Незадолго до смерти Верхарн стал выпрямляться, а если б дожил до Версальского мира, я не сомневаюсь ни на минуту, он признал бы заблуждением свой патриотизм и вернулся бы на прежний путь. Он погиб — был раздавлен поездом — сравнительно немолодой, но в расцвете сил. Случилось это совершенно внезапно, и все решительно, как его друзья, так и его враги, были потрясены его смертью, и те, которые ожидали от него дальнейшего патриотизма и думали на этом выиграть, и мы, ожидавшие, что наш великий поэт выпрямится и вернется к нам. Все были потрясены, потому что нет сомнения, что Эмиль Верхарн был самым стойким, самым мужественным, самым ширококультурным поэтом того времени. И сейчас его влияние огромно. Например, лучшая часть Брюсова, то, что в Брюсове для нас ценно, идет прямо от Верхарна, в то время как многое из того, что в Брюсове не ценно и не нужно нам, идет от французских символистов. Маяковский утверждает, что он никогда не читал Верхарна, может быть, такие вещи передаются по воздуху, порождаются сходными социальными причинами, но нельзя отрицать того, что лучшее в Маяковском, его социальные мотивы, его протестующие мотивы и очень многое в самом полнозвучном ритме и конструкции его стихов похоже на Верхарна. На пролетарскую поэзию он оказал огромное влияние. Русские поэты много потратили сил, чтобы хорошо перевести Верхарна. Я очень рекомендую читать его. Верхарн — не совсем пролетарский, он стоит на границе, но это самый близкий к нам из великих поэтов Запада.
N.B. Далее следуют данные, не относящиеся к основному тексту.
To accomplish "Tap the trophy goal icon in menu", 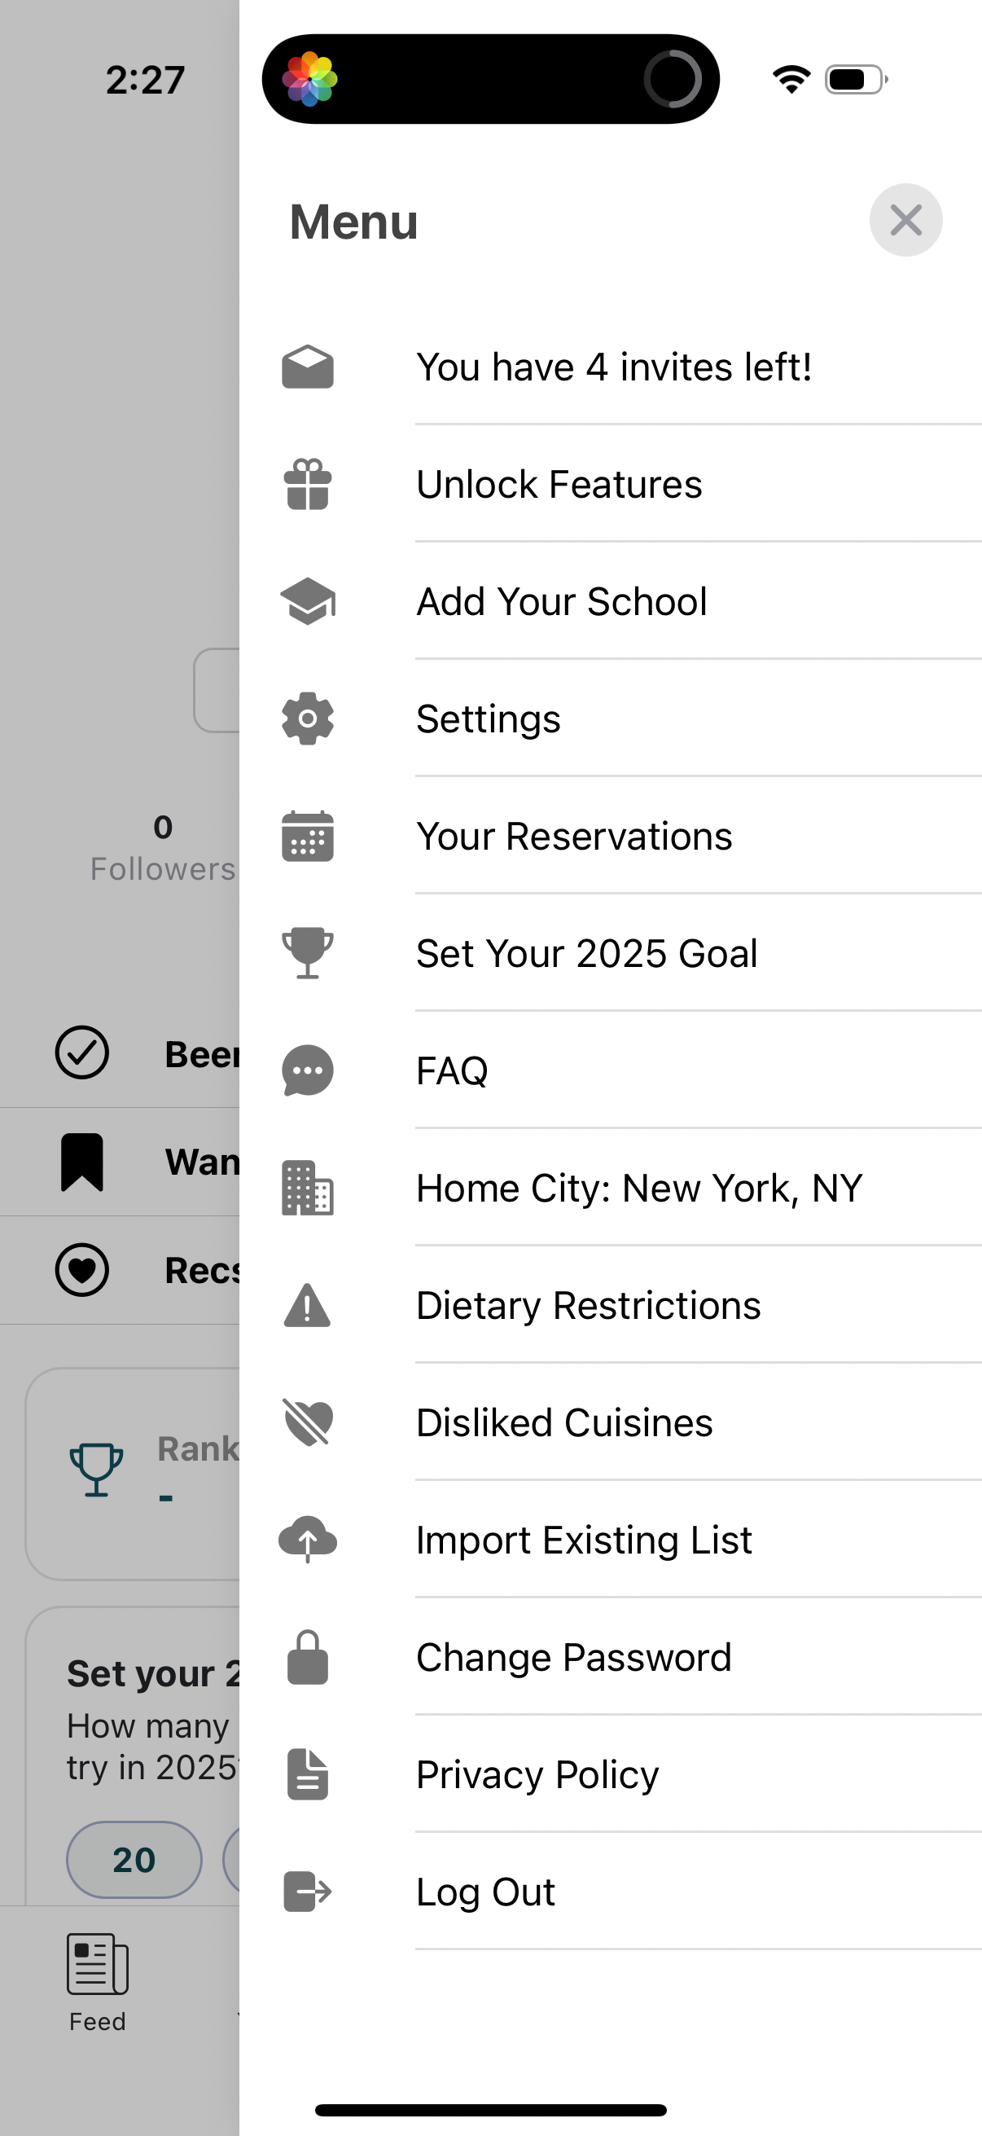I will click(x=307, y=953).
Буржуазия начала выходить из тисков символизма, вступая в период империализма.
Кто жил тогда в Европе (а я жил в то время там), мог с удивлением наблюдать, как быстро преображались в кряжистых спортсменов вялые некогда интеллигенты и молодые буржуа. Странные костюмы стиля модерн стали забываться. Всеобщее увлечение автомобильными гонками, потом авиацией, на первом плане развитие мускулов, проповедь девственности для молодежи, чтобы как можно больше сохранить в себе сил. Буржуазия требует: будь силен, крепко стой на ногах, будь безжалостен! Почему? В бой она готовится, — приближаются последние счеты с пролетариатом. И в одном из своих романов Бурже выставил такой лозунг: «Все должно быть ясно… Мы знаем пролетариат, с которым мы будем воевать. Долой всякое либеральничанье в рабочей политике. Нет, подними забрало и говори: иду на тебя, потому что ты идешь на меня! Смелей! С нашей стороны пусть выдвинутся не либералишки, не утонченные мистики, а те, которые, когда понадобится, могут палить из пулеметов с крыш своего дома. Это вот настоящие люди завтрашнего дня».